AFL-CIO Secretary-Treasurer Liz Shuler (IBEW) pointed out the important takeaway from the new numbers:
Beyond the headline: BLACK AND LATINA women accounted for all net job losses.
— Liz Shuler (@lizshuler) January 9, 2021
Women of color have faced an infuriatingly disproportionate economic fallout from COVID-19. #1u https://t.co/20KBgBkR4v
In response to the December job numbers, AFL-CIO Chief Economist William Spriggs tweeted:
The @BLS_gov reported that 15.8 million persons reported they lost work during the previous four weeks because COVID affected their employer, an increase of 1 million over November. @AFLCIO #JobsDay
— William E. Spriggs (@WSpriggs) January 8, 2021
While temporary layoffs increased in December, the number reporting working less than full-time, but wanting full-time work fell by 471,000 according to the @BLS_gov @AFLCIO #JobsDay
— William E. Spriggs (@WSpriggs) January 8, 2021
In a reversal, in December the number of unemployed reporting being on temporary layoff increased by 277,000 while those reporting permanent layoff status decreased by 348,000 according to @BLS_gov @AFLCIO #JobsDay
— William E. Spriggs (@WSpriggs) January 8, 2021
After a string of months of recovery, @BLS_gov reports leisure and hospitality industries reported job losses in December: 327,000 decline for food service and drinking establishments. This is a big set back for those workers. @AFLCIO #JobsDay
— William E. Spriggs (@WSpriggs) January 8, 2021
The year-over-year change in hourly wages reported by the @BLS_gov for December reflects a change in composition of the workforce, with a much bigger drop in the low wage sectors leading the change. Look at how nominal wages in manufacturing are flat. @AFLCIO #JobsDay pic.twitter.com/Jh1QI1bNpT
— William E. Spriggs (@WSpriggs) January 8, 2021
The unemployment rate for adult Black women fell from 9.0 to 8.4%, because of a drop in labor force participation (the share employed fell from 55.0 to 54.5%); for adult Black men unemployment fell from 11.2 to 10.4% from job gains. @rolandsmartin
— William E. Spriggs (@WSpriggs) January 8, 2021
The share of the unemployed who are long-term unemployed (more than 27 weeks) continues to grow. This means a rising share of workers are finding it hard to escape. This will make getting the number to fall harder. And the need to extend unemployment benefit duration essential. pic.twitter.com/xdXozquqBH
— William E. Spriggs (@WSpriggs) January 8, 2021
President @JoeBiden will be greeted with a labor market that is again deteriorating, having given back its momentum, and now at a level around 2014. It'll have to be rescued again. @AFLCIO pic.twitter.com/ClD6VUwHII
— William E. Spriggs (@WSpriggs) January 8, 2021
The flat employment-to-population ratio over October-November and now December is making the recovery look like a square root sign. Clearly the delay from Mitch McConnell in passing @SpeakerPelosi May economic relief stagnated the labor market. Looking forward to @SenSchumer pic.twitter.com/KUsxLWXW0s
— William E. Spriggs (@WSpriggs) January 8, 2021
Mitch McConnell held up needed relief because he refused to address this dramatic loss of public sector jobs. A silver lining to the December jobs report is we now have Senate Majority leader @SenSchumer and in 12 days President @JoeBiden pic.twitter.com/bLN3WSVCju
— William E. Spriggs (@WSpriggs) January 8, 2021
Last month's biggest job losses were in leisure and hospitality (-498,000), private education (-63,000), government (-45,000) and other services (-22,000). Gains were seen in professional and business services (161,000), retail trade (121,000), construction (51,000), transportation and warehousing (47,000), health care (39,000), manufacturing (38,000) and wholesale trade (25,000). Employment in other major industries, including mining, information and financial activities, showed little change in December.

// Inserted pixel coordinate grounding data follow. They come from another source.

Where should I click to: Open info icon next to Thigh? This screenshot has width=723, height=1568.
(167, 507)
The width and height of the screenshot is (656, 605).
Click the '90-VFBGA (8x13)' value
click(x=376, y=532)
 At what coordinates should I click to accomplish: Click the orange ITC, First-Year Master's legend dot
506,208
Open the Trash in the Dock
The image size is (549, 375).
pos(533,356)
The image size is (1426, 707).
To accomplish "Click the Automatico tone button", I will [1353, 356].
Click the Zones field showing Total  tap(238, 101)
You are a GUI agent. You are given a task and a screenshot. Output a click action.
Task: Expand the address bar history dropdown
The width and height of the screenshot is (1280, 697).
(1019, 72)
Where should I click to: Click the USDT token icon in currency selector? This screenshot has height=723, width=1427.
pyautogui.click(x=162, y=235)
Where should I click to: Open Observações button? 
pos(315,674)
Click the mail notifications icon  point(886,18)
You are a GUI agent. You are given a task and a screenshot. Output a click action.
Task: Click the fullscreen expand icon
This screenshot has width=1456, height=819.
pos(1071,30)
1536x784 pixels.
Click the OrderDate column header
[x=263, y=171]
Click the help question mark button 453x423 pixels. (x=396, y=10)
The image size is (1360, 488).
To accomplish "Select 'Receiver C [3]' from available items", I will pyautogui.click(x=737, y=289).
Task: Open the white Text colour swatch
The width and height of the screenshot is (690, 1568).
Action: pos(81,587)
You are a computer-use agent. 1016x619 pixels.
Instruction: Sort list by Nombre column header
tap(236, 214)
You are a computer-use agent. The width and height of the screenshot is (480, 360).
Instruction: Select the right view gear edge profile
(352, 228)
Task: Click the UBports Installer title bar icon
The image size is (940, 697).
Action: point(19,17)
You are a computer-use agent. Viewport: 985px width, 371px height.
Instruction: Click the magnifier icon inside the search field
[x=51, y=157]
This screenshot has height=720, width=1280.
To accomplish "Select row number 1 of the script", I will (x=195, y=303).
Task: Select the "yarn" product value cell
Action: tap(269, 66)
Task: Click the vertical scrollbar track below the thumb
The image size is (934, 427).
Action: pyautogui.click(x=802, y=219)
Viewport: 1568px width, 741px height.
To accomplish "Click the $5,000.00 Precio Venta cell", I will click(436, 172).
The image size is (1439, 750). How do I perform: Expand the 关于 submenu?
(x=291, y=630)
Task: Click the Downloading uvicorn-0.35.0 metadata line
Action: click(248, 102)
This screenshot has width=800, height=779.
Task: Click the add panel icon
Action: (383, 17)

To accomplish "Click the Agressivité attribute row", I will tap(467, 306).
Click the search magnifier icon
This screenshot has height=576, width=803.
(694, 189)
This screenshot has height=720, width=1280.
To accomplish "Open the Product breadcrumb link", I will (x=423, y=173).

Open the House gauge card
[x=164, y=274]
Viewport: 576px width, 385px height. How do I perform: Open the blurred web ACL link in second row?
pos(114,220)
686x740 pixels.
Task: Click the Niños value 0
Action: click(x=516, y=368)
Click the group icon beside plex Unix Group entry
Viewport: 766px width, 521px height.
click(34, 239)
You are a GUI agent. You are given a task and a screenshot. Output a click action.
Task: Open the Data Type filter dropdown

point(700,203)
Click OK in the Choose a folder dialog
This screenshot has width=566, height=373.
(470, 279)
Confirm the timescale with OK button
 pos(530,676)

In December, the unemployment rates increased for teenagers (16%) and Hispanics (9.3%). The jobless rates for Black Americans (9.9%), adult men (6.4%), adult women (6.3%), White Americans (6%) and Asian Americans (5.9%) showed little change.
The number of long-term unemployed workers (those jobless for 27 weeks or more) rose slightly in December and accounted for 37.1% of the total unemployed.